Y bien, por más que esta palabra esté gastadísima, no encuentro otra mejor como punto de partida para pensar en Independiente hoy. Fracaso. Fracasados. Fracasamos. La palabra cierra. La palabra sirve por donde se la mire. Salvo por el helicóptero, parecemos la Argentina de diciembre de 2001. Caos, frustración, violencia, quiebra económica, desorientación, rumores, renuncias. Fracaso.
En diciembre de 2011 fuimos muchos –me incluyo– los que nos entusiasmamos con la llegada de Javier Cantero a la presidencia de Independiente. Como pasa casi siempre, los socios votamos una imagen, un impulso, una intuición. Si a duras penas uno conoce los antecedentes de los políticos nacionales, ¿qué sabemos, en el fondo, de los candidatos de los clubes? No tenía aspecto de “empresario exitoso” como su antecesor Julio Comparada. Parecía un hombre moderado que se decía dispuesto a sanear las escuálidas finanzas del club, manejar los recursos con honradez, recortar los poderes de los criminales de la barra brava que venían gozando de privilegios casi principescos.
Cantero ganó las elecciones por un amplio margen. Decidió enfrentar a los violentos. Muchos socios e hinchas nos sumamos a esa iniciativa. La reacción virulenta del líder de la barra y de sus secuaces nos dio a entender que las decisiones dirigenciales los estaban –felizmente para el club– molestando.
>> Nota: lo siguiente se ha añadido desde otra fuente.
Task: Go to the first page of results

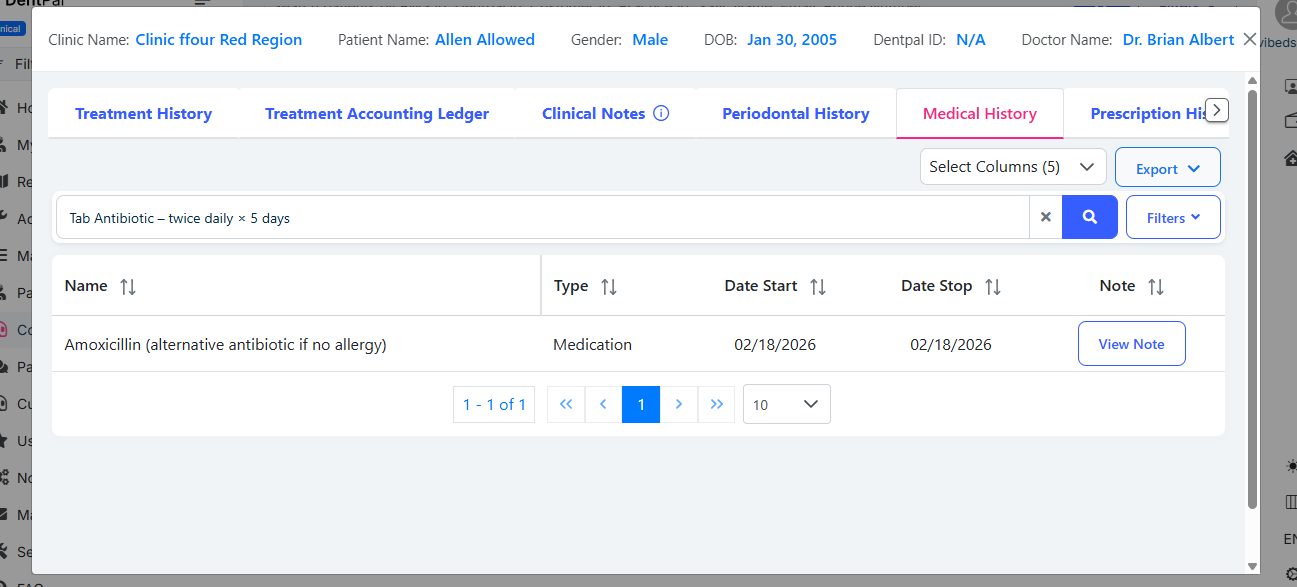Action: [566, 404]
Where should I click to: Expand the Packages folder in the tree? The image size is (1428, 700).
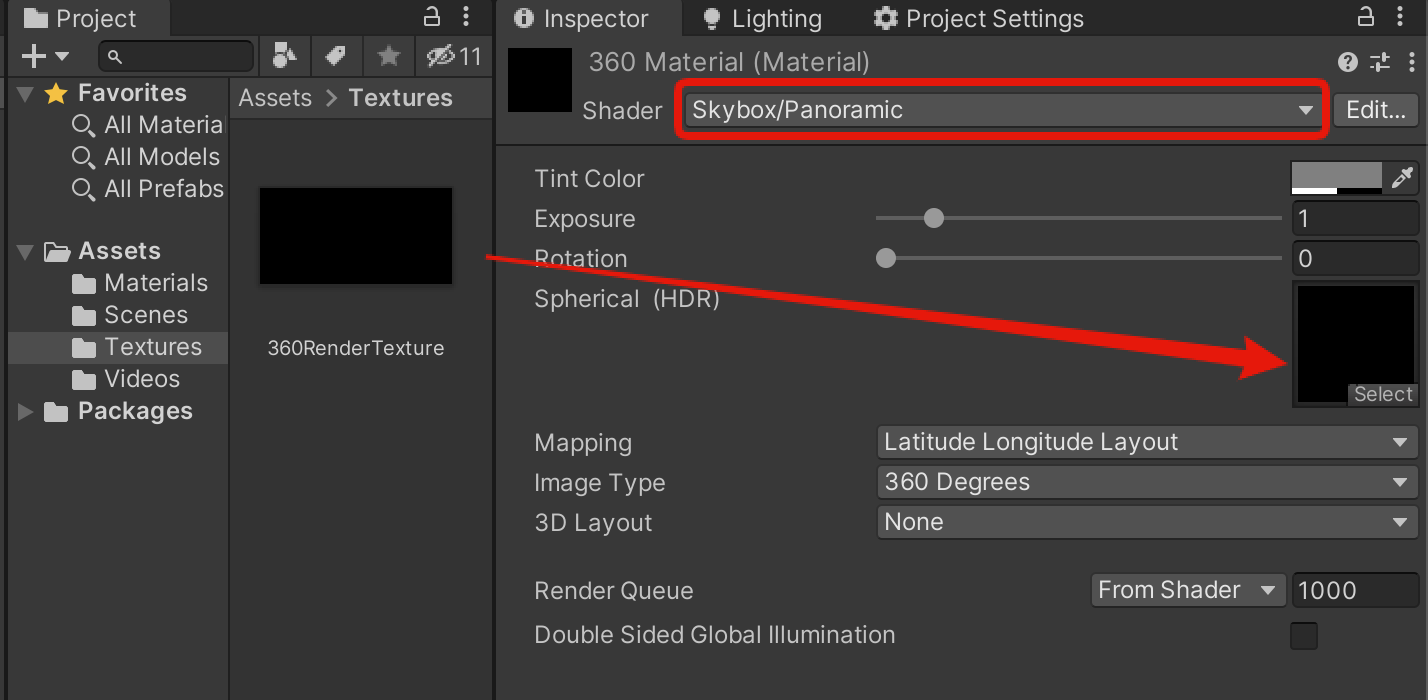[26, 411]

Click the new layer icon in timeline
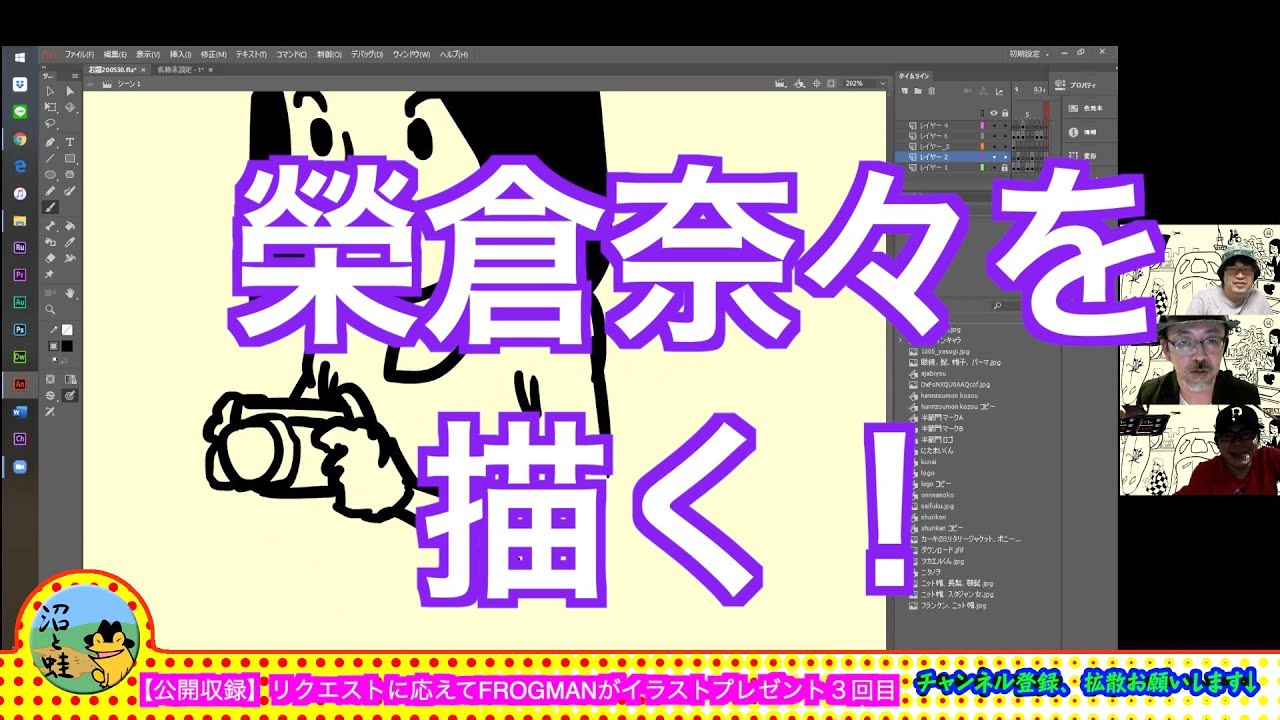pyautogui.click(x=905, y=91)
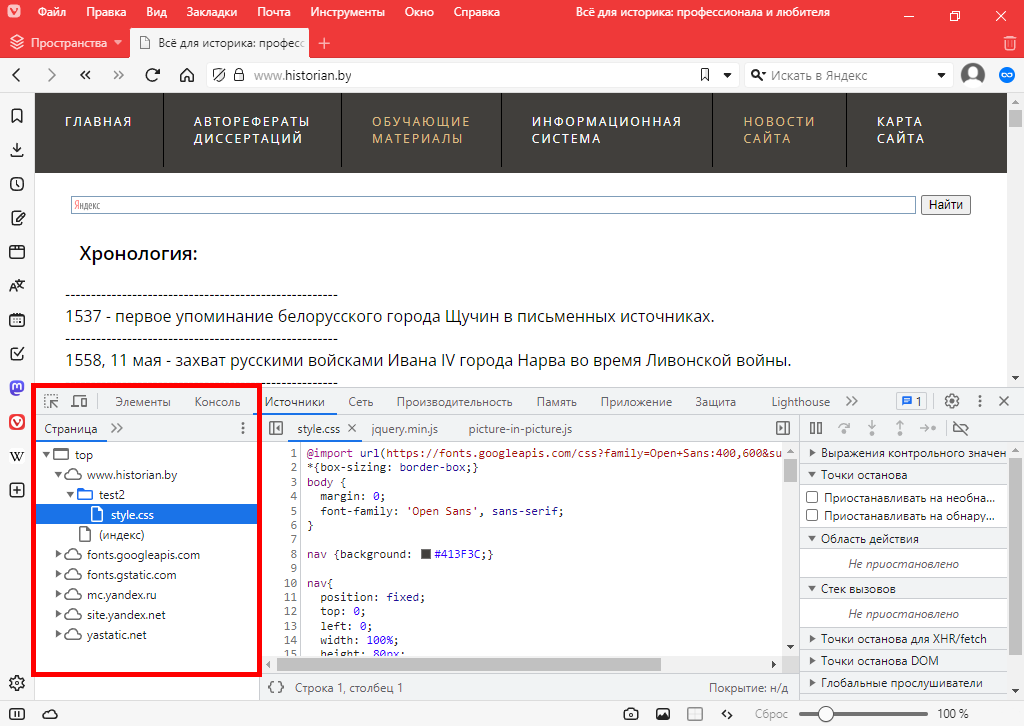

Sin embargo, fracasó. Fracasaron. Fracasamos. Las deudas del club no sólo no menguaron, sino que siguieron agigantándose. La situación futbolística pasó de regular a mala, de mala a desesperante. En ese clima la ofensiva contra los violentos se detuvo. Según algunos, a mitad de camino. Según otros, reemplazando la amistad con unos barras por la amistad con otros. En junio de 2013 Independiente descendió por primera vez en su historia. Para agregar un poco más de nafta al fuego, la política nacional empezó a cruzarse con la del club. Como Hugo Moyano es la cara más conocida de la oposición, se empezó a decir –y eso, en un club, lo convierte en verdad más o menos asumida– que Cantero contaba con apoyo del kirchnerismo. ¿Es así? ¿Es verdad? Los socios no tenemos ni idea. Lo único que hacemos es pagar nuestra cuota. Ir a la cancha. Tolerar los fracasos. Bancarnos con más o menos dignidad, con más o menos entereza, los desaguisados que se cometen a costa de nuestros clubes. Algunos pidieron la cabeza de Cantero desde la consumación del descenso. Otros –entre los que me cuento– preferimos suponer que en el Nacional B las cosas podían empezar lenta, penosamente, a enderezarse. Pues no. Fracasó. Fracasaron. Fracasamos. El club no puede pagar normalmente a los empleados, ni a los jugadores. Las instalaciones son una ruina. Y mientras tanto, ¿cómo anda el fútbol? Horrible, gracias.
Cantero se va. Fracasó. Los que creímos que él podía ser una esperanza, también fracasamos. Ahora se supone que habrá un acuerdo entre oficialistas y opositores. ¿Será cierto? ¿Será bueno? La mayoría no lo sabemos. Independiente, herido, sigue dando batalla. En medio de la borrasca, como hormiguitas crédulas, los hinchas se siguen haciendo socios. Pasamos la barrera de los cien mil. Como si lo único que quedase, en medio del polvo de los derrumbes, fuese la devoción por tu camiseta. El sólido, el inocente, el inútil amor por tu club

*Escritor e hincha de Independiente.